The functioning of the eye

The eye captures light rays and converts them into signals to the brain. For a good sharp image, the light rays must be bent (refracted) so that they coincide exactly at one point: the retina at the back of your eye. The refraction happens first through the cornea and the fine tuning then through your natural lens.

You can compare the eye with a photo camera: by adjusting the lens you ensure that the incoming rays are bent in such a way that they converge exactly on the film. Your photo will then become sharp. Is the strength of your cornea and lens out of proportion to the length of the eyeball? Then there is a refractive error. You will see objects in the distance out of focus. You will then need glasses, contact lenses or refractive eye surgery to see clearly.

The anatomy of the eye

Everyone prepares for an operation differently. Some want to know as much as possible. Others limit themselves to the main points. Do you belong to the first group? Then you can read everything about the anatomy of the eye here.
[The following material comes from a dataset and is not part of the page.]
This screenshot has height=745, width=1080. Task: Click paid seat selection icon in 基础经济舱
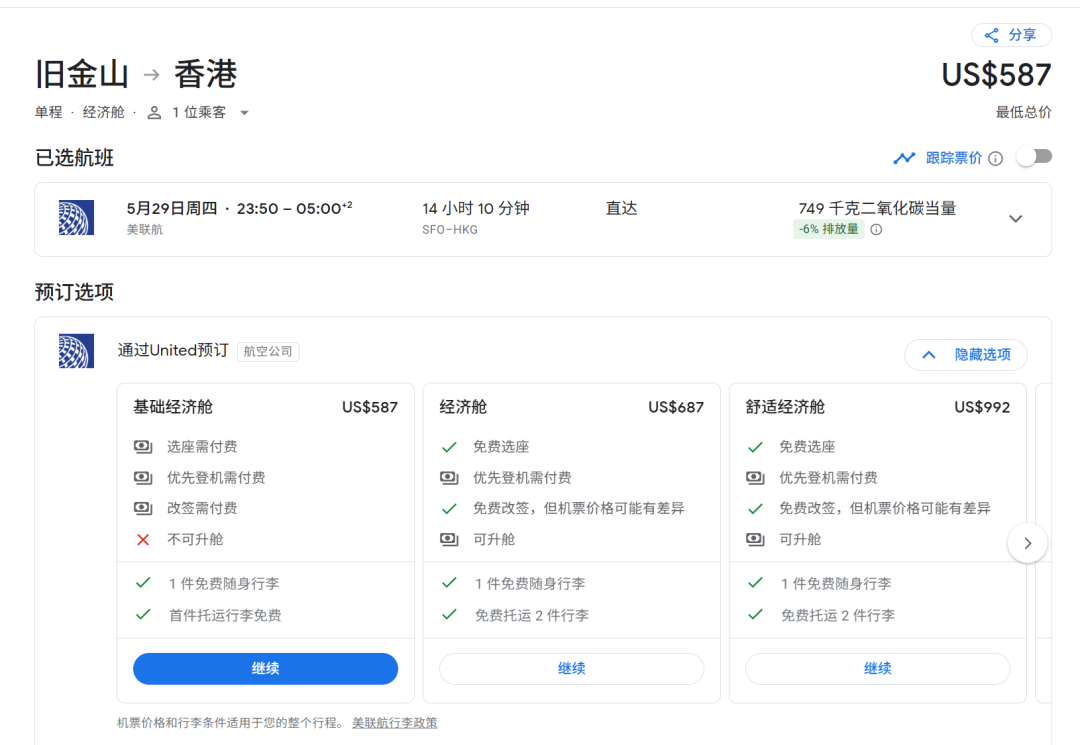tap(143, 447)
Eye muscles. These run from the back of the eye socket to the eyeball. The four rectus muscles ensure the horizontal and vertical movements of the eye. The two oblique muscles for rotation.

Hard sclera. This is the outer layer to which the eye muscles are attached. It gives the eye strength and protects the inner layers. At the front, the sclera transitions into the cornea.

Choroid (choroid). This is located on the inside of the sclera. The choroid is the most vascularized part of the eye and supplies the retina with nutrients and oxygen. It merges into the ciliary body and iris at the front.

Retina (retina). This is the light-sensitive layer that covers the choroid on the inside. The light-sensitive cells, called rods and cones, connect to the brain through nerve fibers in the optic nerve.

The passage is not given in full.